The NTPsec Project is pleased to announce the tagging of version 0.9.5.
This release includes a substantial refactoring of the core protocol
implementation. Due to unresolvable security issues, support for
broadcast/multicast clients has been dropped; broadcast servers are
still supported. Likewise, symmetric mode is now only partially
peer directive has become a synonym for
server. Servers which receive symmetric-active mode packets will
immediately give a symmetric-passive-mode response, but will not
mobilize a new association.
All remaining Perl code in the distribution has been moved to Python.
The trap feature, broken in NTP Classic at the time of the NTPSec fork, has been removed. So has its only known client, the ntptrap script in the distribution.

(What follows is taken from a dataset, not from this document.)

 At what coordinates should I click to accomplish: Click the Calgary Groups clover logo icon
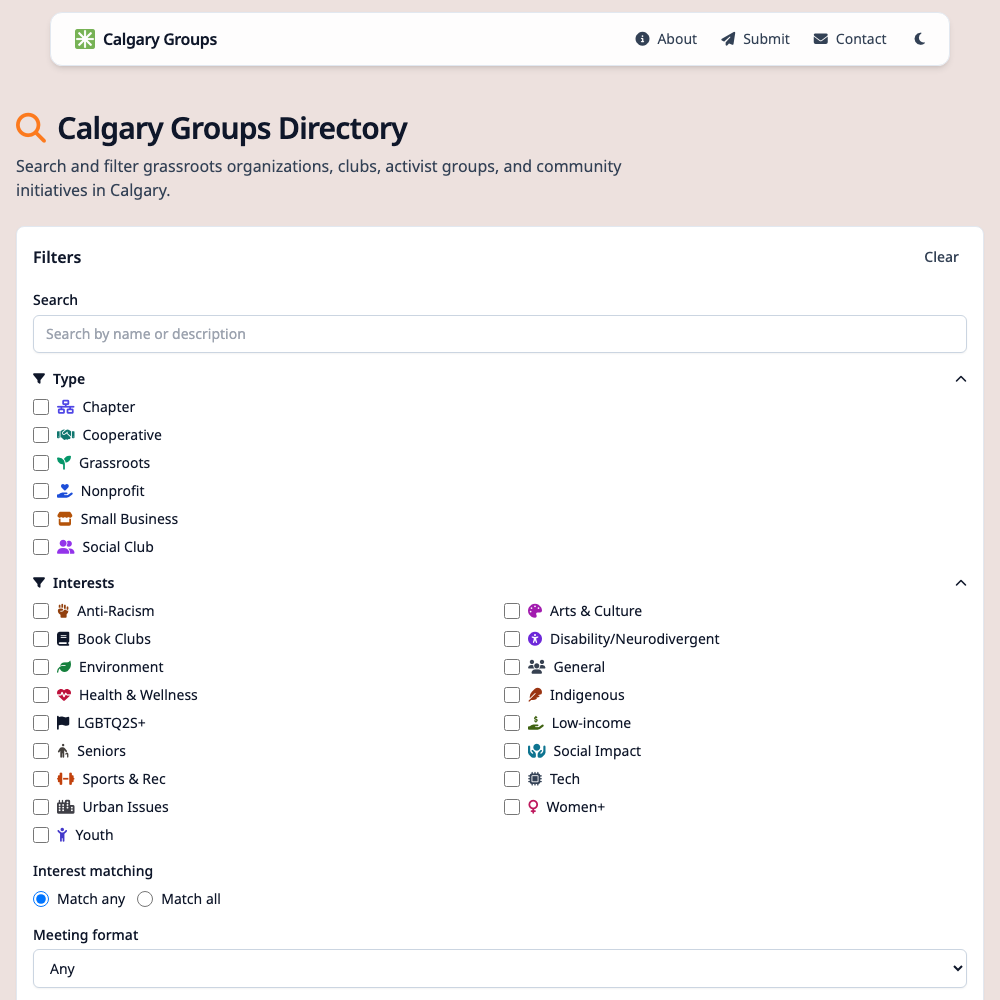[85, 39]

A new visualization tool, ntpviz, generates graphical summaries of logfile data that can be helpful for identifying problems such as misconfigured servers. It replaces a messy and poorly documented pile of ancient Perl, awk, and S scripts; those have been removed.

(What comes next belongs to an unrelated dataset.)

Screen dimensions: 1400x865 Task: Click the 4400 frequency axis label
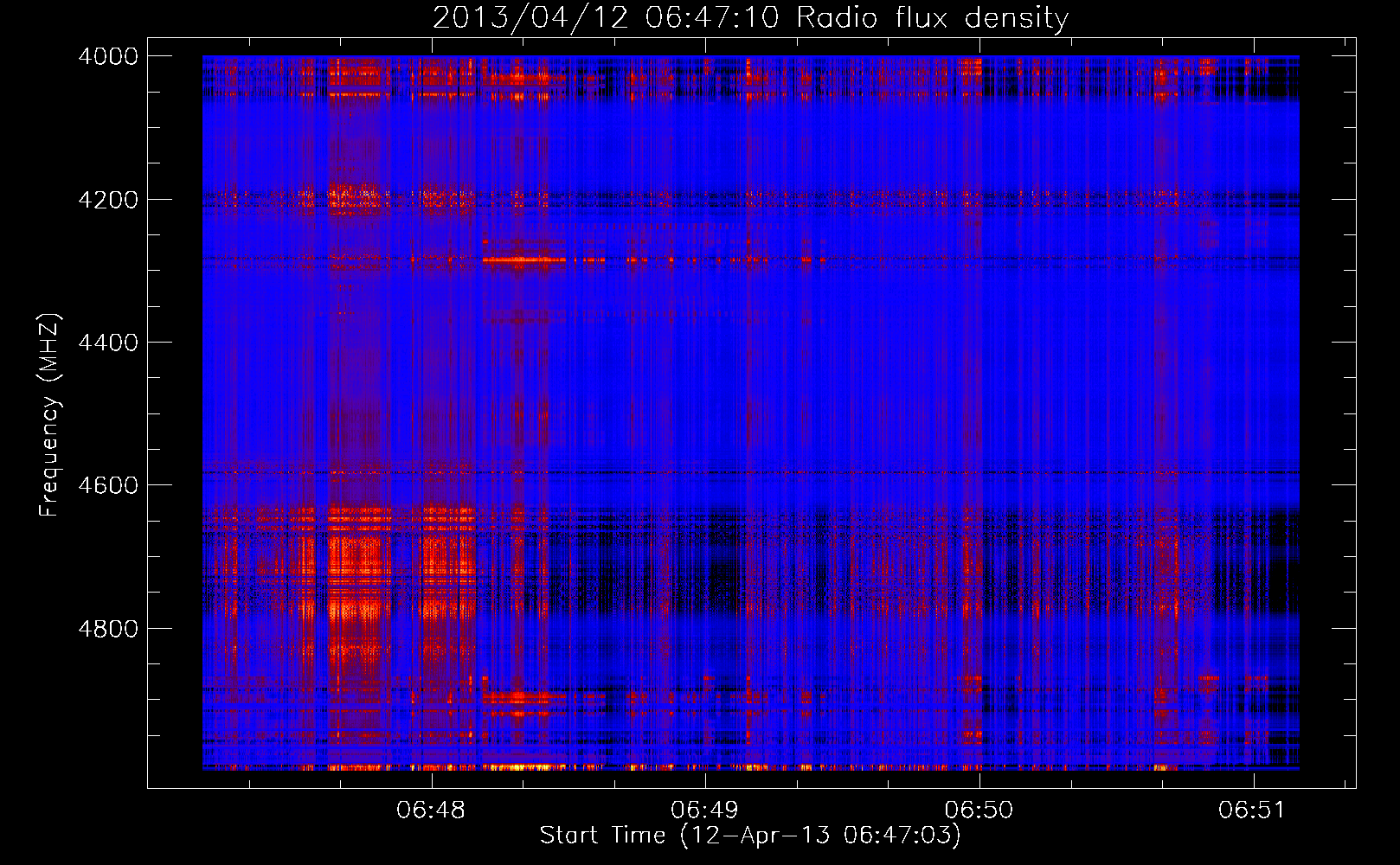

It is now possible (and sometimes useful) to say “minpoll 0” for a 1-second interval.
The ntpq tool for querying and configuring a running ntpd has been moved from C to Python. About the only visible effect this has is that ntpq now resizes its peers display to accommodate wide terminal-emulator windows.
This release includes fixes for four low and medium-severity vulnerabilities: CVE-2016-7434: Null pointer dereference on malformed mrulist request CVE-2016-7429: Interface selection DoS CVE-2016-9311: Trap crash CVE-2016-9310: Mode 6 unauthenticated trap information disclosure and DDoS vector
Note that the “fixes” for CVE-2016-9310/9311 consist of complete removal of the broken trap feature. This removal occurred post-0.9.4 but prior to the discovery of these issues.

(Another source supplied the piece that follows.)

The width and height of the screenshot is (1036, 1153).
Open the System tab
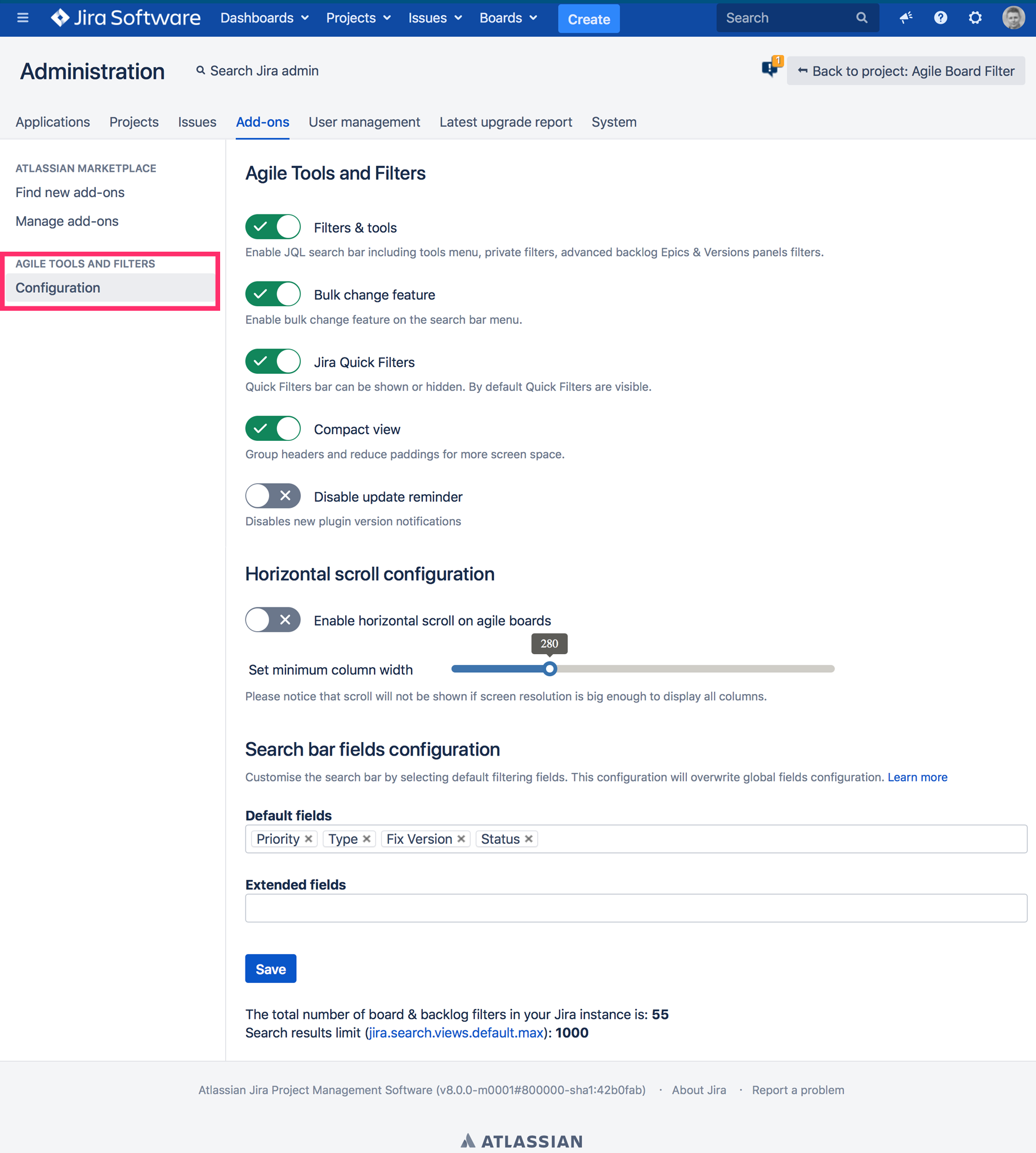pos(614,122)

Further, an additional low-severity issue impacting 0.9.0 through 0.9.3 has come to our attention:
CVE-2016-7433: Reboot sync calculation problem
This issue was already addressed in 0.9.4 but not treated as a vulnerability.
The following NTP Classic CVEs do not impact NTPsec: CVE-2016-7427, CVE-2016-7428, CVE-2016-9312, CVE-2016-7431. We reject CVE-2016-7426, as it describes known and intended behavior which is a necessary logical consequence of rate-limiting.